Underutilized Potential: The Business Costs of Unreliable Infrastructure in Developing Countries
with Jun Rentschler, Martin Kornejew, Stéphane Hallegatte and Johannes Braese
This study constructs a microdata set of about 143,000 firms to estimate the monetary costs of infrastructure disruptions in 137 low- and middle-income countries, representing 78 percent of the world population and 80 percent of the GDP of low- and -middle-income countries. Specifically, this study assesses the impact of transport, electricity, and water disruptions on the capacity utilization rates of firms. The estimates suggest that utilization losses amount to $151 billion a year – of which $107 billion are due to transport disruptions, $38 billion due to blackouts, and $6 billion due to dryouts. Moreover, this study shows that electricity outages are causing sales losses equivalent to $82 billion a year. Firms are also incurring the costs of self-generated electricity, estimated to amount to $64 billion a year (including annualized capital expenditure). At almost $300 billion a year, these figures highlight the substantial drag that unreliable infrastructure imposes on firms in developing countries. Yet, these figures are likely to be under-estimates as neither all countries nor all types of impacts are covered.

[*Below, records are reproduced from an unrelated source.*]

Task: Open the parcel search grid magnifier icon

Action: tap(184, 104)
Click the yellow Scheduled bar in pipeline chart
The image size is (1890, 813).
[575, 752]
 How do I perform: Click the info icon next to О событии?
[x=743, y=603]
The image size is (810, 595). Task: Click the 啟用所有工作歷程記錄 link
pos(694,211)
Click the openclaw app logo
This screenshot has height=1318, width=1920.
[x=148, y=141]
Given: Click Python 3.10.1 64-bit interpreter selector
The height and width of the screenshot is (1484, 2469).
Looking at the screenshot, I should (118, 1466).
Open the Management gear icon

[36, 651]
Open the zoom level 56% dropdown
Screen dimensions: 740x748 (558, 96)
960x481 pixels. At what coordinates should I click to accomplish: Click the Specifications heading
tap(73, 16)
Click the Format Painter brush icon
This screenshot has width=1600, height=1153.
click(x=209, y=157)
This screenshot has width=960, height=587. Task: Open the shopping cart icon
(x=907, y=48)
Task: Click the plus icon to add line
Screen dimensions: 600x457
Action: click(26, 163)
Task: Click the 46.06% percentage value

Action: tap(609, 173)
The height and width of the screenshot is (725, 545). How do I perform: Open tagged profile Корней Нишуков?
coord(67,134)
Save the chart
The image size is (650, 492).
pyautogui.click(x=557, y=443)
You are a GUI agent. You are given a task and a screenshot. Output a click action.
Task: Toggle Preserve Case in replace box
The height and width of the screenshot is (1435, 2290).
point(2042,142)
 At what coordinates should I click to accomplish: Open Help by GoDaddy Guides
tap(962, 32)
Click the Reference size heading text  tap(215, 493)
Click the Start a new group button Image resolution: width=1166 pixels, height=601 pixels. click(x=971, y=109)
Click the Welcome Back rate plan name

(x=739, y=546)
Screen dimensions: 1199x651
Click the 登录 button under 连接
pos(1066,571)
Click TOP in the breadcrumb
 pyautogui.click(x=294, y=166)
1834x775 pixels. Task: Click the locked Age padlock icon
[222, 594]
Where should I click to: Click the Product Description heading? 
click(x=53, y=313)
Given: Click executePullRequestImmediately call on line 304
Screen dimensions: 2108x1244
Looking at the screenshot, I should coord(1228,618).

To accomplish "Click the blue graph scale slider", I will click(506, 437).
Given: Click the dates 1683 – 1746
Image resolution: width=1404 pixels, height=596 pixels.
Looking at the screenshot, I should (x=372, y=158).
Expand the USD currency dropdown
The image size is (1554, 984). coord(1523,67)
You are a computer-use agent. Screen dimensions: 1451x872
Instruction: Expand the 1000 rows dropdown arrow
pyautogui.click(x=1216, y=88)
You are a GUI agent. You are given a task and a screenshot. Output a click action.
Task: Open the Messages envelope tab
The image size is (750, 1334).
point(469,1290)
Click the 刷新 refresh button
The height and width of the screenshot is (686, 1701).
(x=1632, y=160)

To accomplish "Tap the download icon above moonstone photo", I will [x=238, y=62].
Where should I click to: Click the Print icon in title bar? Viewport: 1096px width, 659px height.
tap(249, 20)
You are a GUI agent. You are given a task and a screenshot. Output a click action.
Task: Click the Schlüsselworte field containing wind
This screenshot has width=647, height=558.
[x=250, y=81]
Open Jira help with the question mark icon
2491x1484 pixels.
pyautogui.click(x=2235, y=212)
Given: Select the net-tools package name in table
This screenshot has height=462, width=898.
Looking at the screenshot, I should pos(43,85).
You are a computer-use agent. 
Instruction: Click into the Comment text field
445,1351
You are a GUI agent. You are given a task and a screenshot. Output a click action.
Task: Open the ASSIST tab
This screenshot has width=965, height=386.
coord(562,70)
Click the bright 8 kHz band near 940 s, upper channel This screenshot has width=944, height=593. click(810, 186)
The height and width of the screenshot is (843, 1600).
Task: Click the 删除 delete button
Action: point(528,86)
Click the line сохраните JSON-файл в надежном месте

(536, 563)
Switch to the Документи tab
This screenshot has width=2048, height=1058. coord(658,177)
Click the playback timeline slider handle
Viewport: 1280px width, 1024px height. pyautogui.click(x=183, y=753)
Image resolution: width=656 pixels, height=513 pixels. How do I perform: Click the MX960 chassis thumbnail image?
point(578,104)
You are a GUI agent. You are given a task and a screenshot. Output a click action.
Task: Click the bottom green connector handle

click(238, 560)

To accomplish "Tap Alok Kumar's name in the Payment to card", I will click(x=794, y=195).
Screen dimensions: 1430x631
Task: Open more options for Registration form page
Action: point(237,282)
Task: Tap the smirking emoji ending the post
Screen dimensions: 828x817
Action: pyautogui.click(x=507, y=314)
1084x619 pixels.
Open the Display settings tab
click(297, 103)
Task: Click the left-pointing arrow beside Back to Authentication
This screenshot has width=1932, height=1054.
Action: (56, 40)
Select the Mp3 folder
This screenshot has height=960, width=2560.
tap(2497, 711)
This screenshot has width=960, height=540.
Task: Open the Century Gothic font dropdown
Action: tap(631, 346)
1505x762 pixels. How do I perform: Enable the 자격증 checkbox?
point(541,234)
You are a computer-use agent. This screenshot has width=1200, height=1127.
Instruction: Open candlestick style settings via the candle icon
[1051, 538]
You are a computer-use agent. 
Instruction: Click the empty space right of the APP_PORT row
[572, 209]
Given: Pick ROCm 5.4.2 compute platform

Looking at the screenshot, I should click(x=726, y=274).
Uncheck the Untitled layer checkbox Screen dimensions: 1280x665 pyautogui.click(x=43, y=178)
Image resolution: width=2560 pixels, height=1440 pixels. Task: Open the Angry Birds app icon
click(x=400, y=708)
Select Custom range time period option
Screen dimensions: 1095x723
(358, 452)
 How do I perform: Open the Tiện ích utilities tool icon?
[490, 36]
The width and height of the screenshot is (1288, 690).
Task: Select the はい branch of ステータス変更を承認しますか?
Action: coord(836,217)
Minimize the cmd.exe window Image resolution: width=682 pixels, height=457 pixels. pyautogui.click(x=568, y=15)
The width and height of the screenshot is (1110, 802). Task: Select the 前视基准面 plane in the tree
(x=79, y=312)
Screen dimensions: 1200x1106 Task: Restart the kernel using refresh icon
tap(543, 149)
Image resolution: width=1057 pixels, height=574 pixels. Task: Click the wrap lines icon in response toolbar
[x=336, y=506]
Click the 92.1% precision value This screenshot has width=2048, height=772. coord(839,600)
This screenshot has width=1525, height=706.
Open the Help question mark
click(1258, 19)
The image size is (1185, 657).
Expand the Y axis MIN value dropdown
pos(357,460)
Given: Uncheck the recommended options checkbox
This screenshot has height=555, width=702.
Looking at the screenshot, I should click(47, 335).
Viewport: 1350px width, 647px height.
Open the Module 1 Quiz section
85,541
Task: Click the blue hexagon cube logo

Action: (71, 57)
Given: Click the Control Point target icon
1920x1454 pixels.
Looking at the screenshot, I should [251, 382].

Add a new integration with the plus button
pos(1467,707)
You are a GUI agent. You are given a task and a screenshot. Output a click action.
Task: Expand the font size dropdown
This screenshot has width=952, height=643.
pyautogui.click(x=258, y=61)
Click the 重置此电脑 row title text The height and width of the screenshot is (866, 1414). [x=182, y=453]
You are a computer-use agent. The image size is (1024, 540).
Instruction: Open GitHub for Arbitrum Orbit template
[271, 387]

Infrastructure Disruptions: How Instability Breeds Household Vulnerability
with Alvina Erman, Julie Rozenberg, Jun Rentschler, Paolo Avner and Stéphane Hallegatte
This review examines the literature on the welfare impacts of infrastructure disruptions. There is widespread evidence that households suffer from the consequences of a lack of infrastructure reliability, and that being connected to the grid is not sufficient to close the infrastructure gap. Disruptions and irregular service have adverse effects on household welfare, due to missed work and education opportunities, and negative impact on health. Calibrating costs of unreliable infrastructure on existing willingness to pay assessments, we estimate the welfare losses associated with blackouts and water outages. Overall, between 0.1 and 0.2 percent of GDP would be lost each year because of unreliable infrastructure – electricity, water and transport.